Sean M. Wondrack – Deutsche Bank Securities, Inc.

Good afternoon this Sean sitting on for (inaudible). Congratulations, how are you doing?

Mark E. Funk

Great.

Sean M. Wondrack – Deutsche Bank Securities, Inc.

Congratulations on a solid finish for the year. You guys continue to generate a substantial amount of free cash flow that you’ve been applying to reduce your outstanding debt. I believe you have indicated in the past that you’ll begin buying back shares once net leverage decreased below four times. Historically and has your view changed in time?

Mark E. Funk

I mean obviously that’s one of the obstacle I have to see, where the share price is. Our goal is to try to get down to four times, obviously we have a lot of momentum as far as free cash flow right now, it’s coming in the from of paying down debt as far as leverage ratio and the EBITDA increase. So, yeah that topic I would say is in much more topical of what we’re going to do once we get to that level. Obviously we want to get our new CEO on Board and have them very involved with that discussion in conjunction with the Board, but yeah I was very pleased with our debt ratio at this point and is some really nice momentum to it, so that’s one of the options I think it is one of the several things that we can do.

[A run of records]
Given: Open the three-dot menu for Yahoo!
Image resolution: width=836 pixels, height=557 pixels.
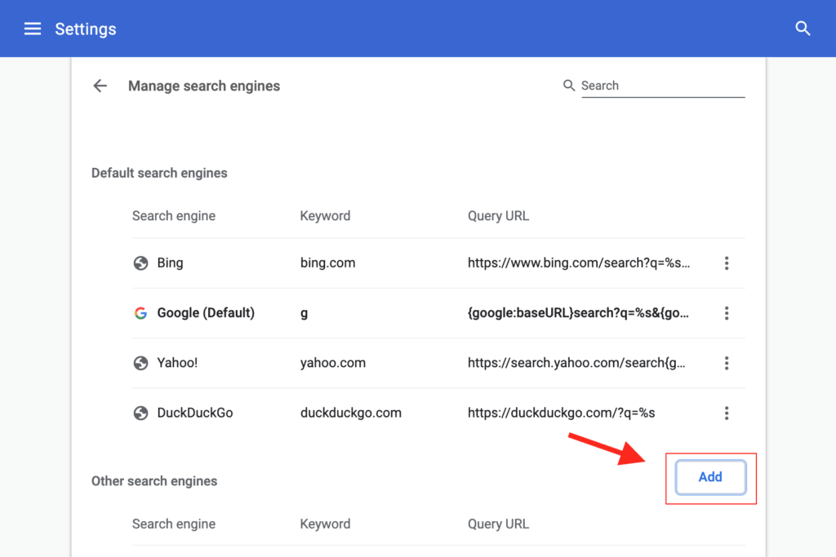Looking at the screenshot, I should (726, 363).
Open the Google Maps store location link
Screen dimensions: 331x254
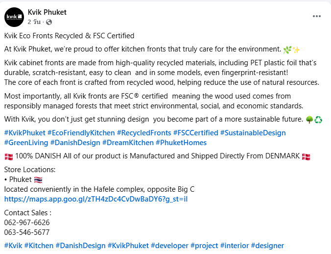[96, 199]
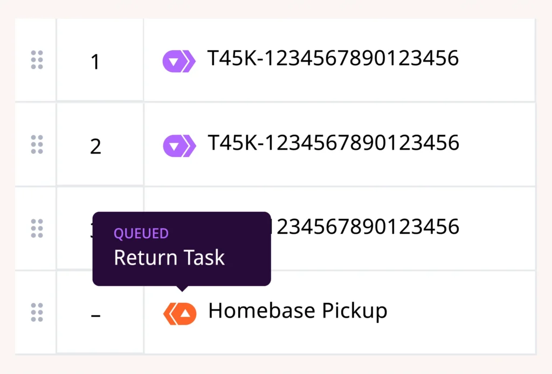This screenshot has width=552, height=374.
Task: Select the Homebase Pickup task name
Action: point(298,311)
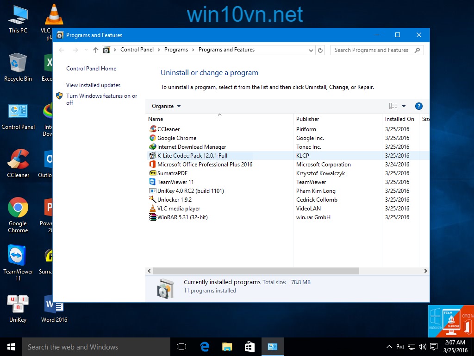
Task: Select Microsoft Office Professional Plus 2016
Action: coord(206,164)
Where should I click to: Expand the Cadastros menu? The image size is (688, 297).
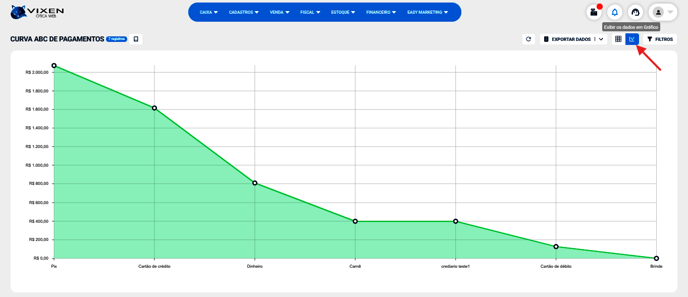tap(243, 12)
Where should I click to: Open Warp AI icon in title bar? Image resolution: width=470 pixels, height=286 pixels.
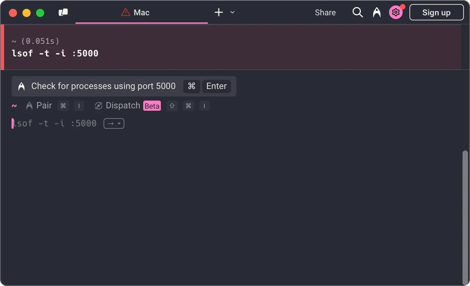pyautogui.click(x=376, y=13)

Do this:
Translate this sentence from the call transcript into Spanish: "You guys continue to generate a substantial amount of free cash flow that you've been applying to reduce your outstanding debt."

Complete answer:
Ustedes siguen generando una cantidad sustancial de flujo de caja libre que han estado destinando a reducir su deuda pendiente.